Até agora, a co-localização simultânea de LC3, p62 e LAMP1 (marcador lisossômico) não era possível usando um único "Tipo de recurso" no software de análise complementar MIFC (veja a Tabela de Materiais ). No entanto, um novo recurso, recentemente introduzido na versão 6.1, é chamado Bright Detail Colocalization 3 (BDC3). BDC3 compara as imagens de detalhes brilhantes de cada uma das três imagens (neste caso, LC3, p62 e LAMP1) e quantifica a co-localização das três sondas ( ie, LC3, p62 e LAMP1). O recurso BDC3 calcula o coeficiente de correlação de Pearson modificado para se estender a três imagens. Como os pontos brilhantes nas três imagens estão correlacionados ou não correlacionados, o coeficiente de correlação varia entre 0 (não correlacionado) e 1 (correlação perfeita). O coeficiente é log-transformado para aumentar o intervalo dinâmico entre 0 e infinito. Ao mudar o recurso BDS com o recurso BDC3, o método de análise apresentado por Rajan et al. Agora pode incorporar os três marcadores mais utilizados para medir autofagia em um sistema ao mesmo tempo. A capacidade de co-localizar esses três marcadores de autofagia em um único ensaio pode levar a novos insights sobre a indução e regulação da autofagia. O protocolo a seguir descreve os passos para induzir autofagia em células Jurkat; Rotular as células com anticorpos LC3, p62 e LAMP1; Adquirir dados em um multispCitometro de fluxo de imagem ectral; E analise os dados para avaliar o fluxo autofágico.
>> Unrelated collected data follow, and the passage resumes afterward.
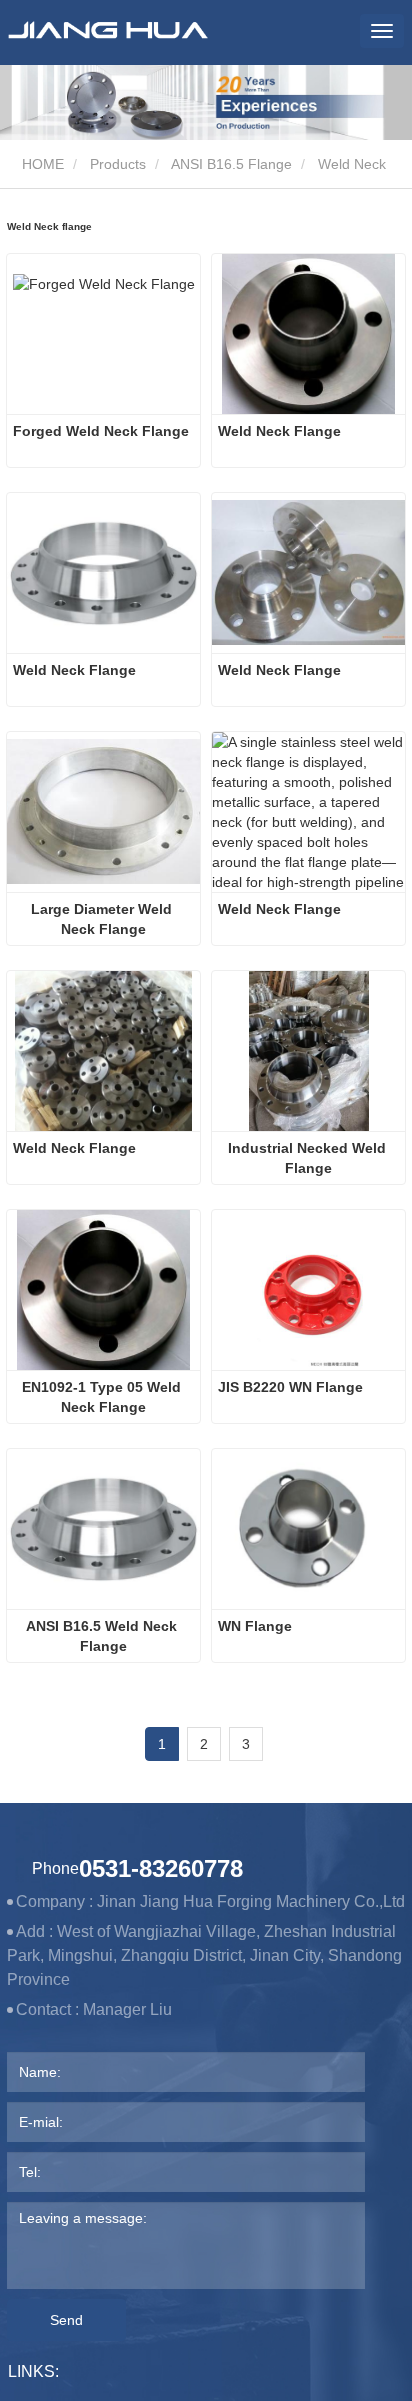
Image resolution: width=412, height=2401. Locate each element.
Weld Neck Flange (279, 431)
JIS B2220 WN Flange (290, 1387)
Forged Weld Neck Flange (101, 431)
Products (118, 164)
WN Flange (255, 1626)
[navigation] (382, 31)
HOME (41, 164)
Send (66, 2320)
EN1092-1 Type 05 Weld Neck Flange (103, 1397)
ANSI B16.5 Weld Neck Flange (103, 1636)
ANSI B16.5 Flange (231, 164)
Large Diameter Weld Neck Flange (103, 919)
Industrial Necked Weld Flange (309, 1158)
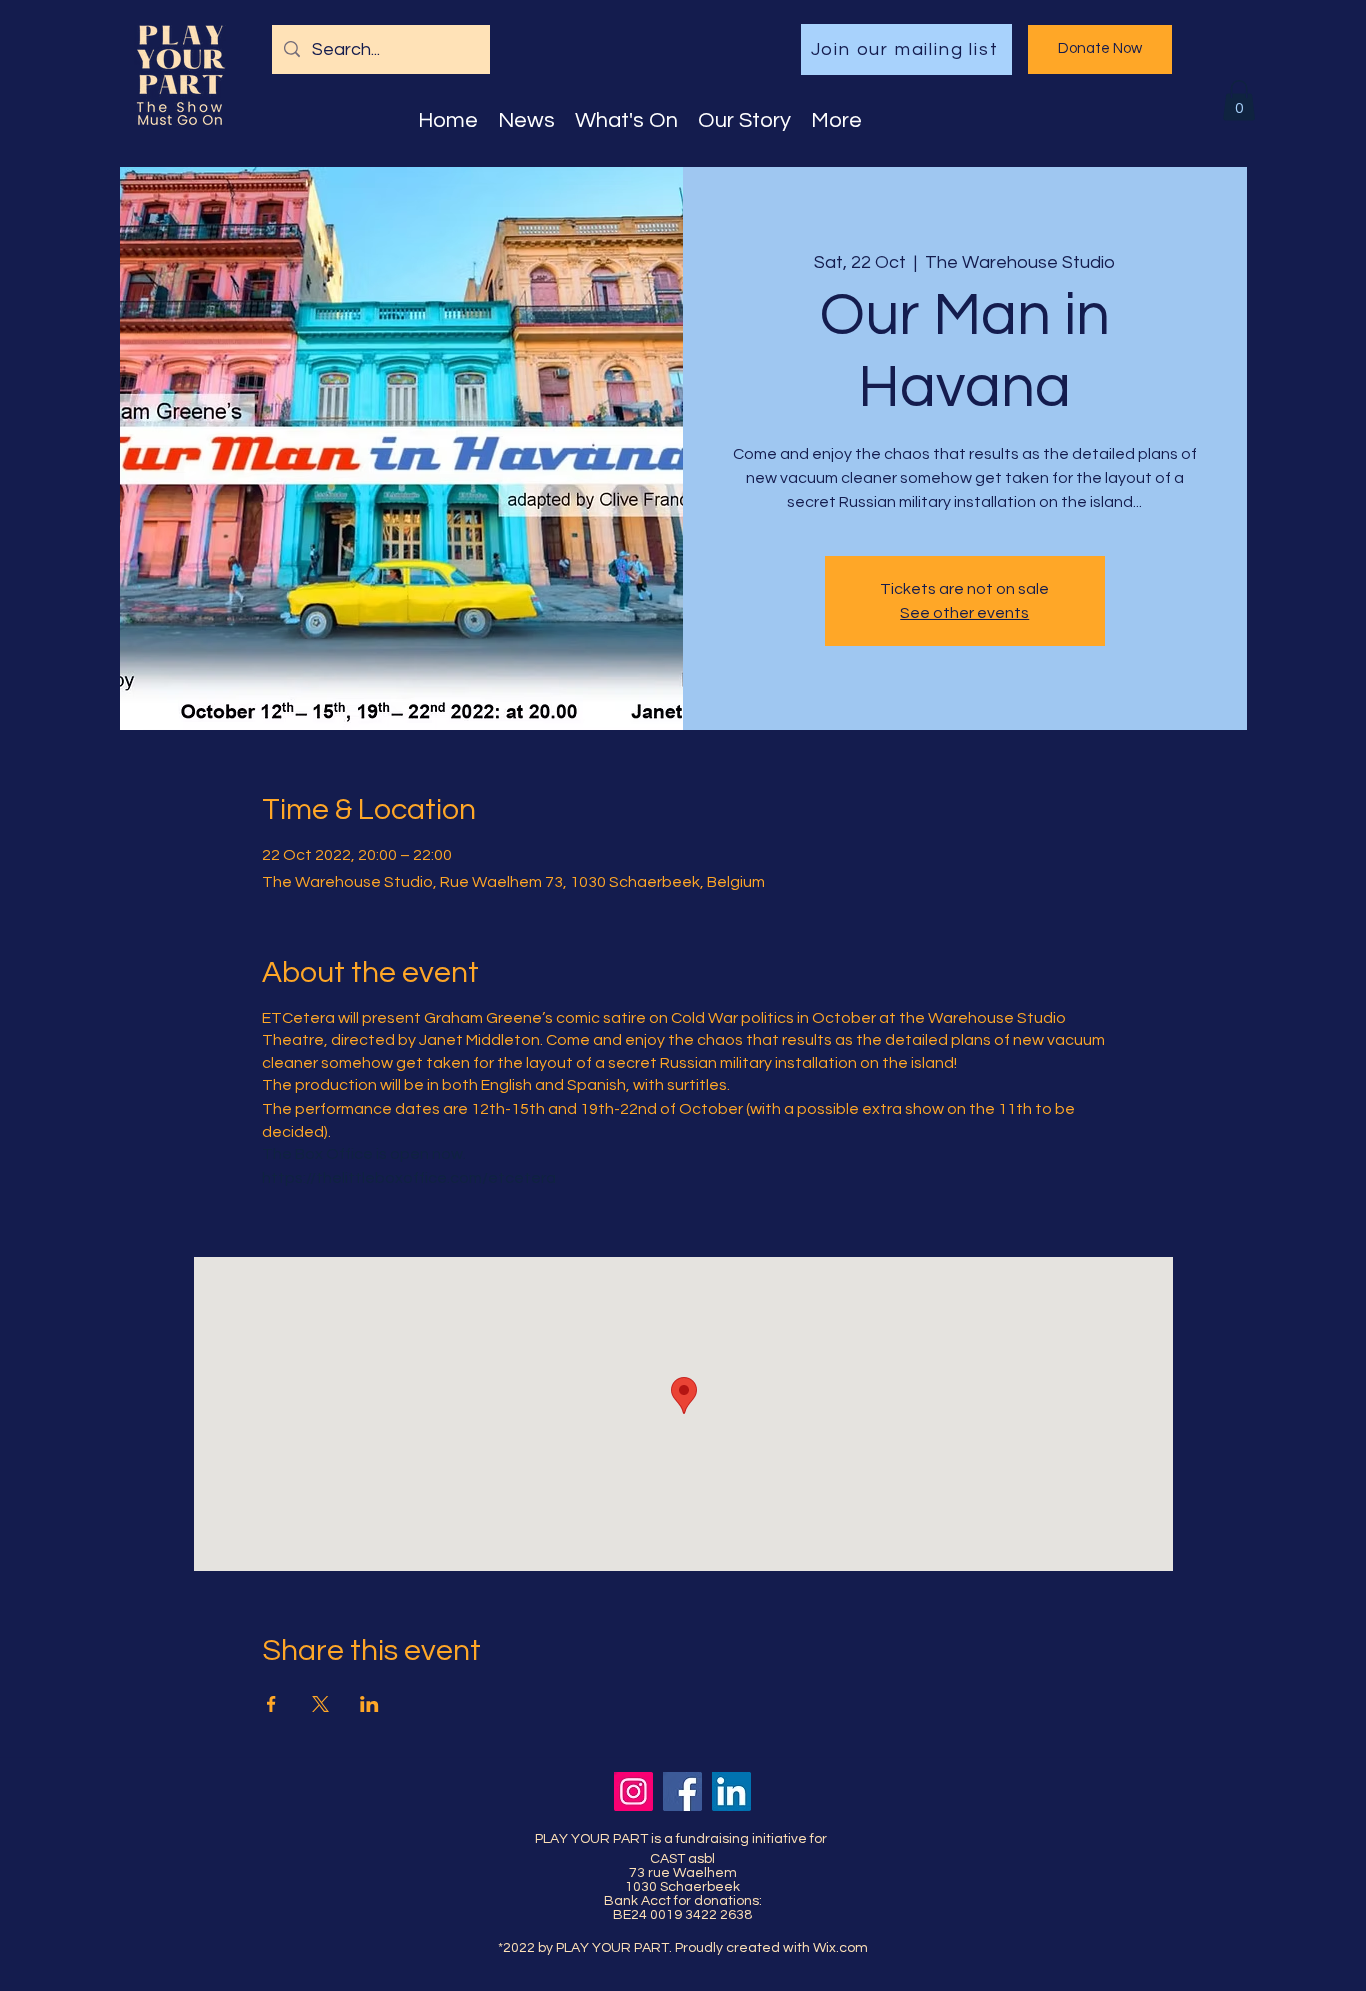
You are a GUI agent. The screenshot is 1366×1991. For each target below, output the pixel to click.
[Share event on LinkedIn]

Ao realizar essa análise, há algumas coisas a considerar. É importante ter amostras de controle apropriadas. Para esta experiência, foram utilizados dois controles diferentes: Controle e Controle + Cloroquina. A amostra de controle foi usada para definir o limite para as regiões. Representa o nível basal de autofagia sem interromper a degradação lisossômica e é o controle da amostra Amimada. No entanto, a amostra de Controle não é um controle apropriado para comparar com os resultados da Amostra de Fome e Chloroquina porque a cloroquina em si influencia a amostra de controle. Portanto, era necessário ter uma amostra de Controle + Cloroquina.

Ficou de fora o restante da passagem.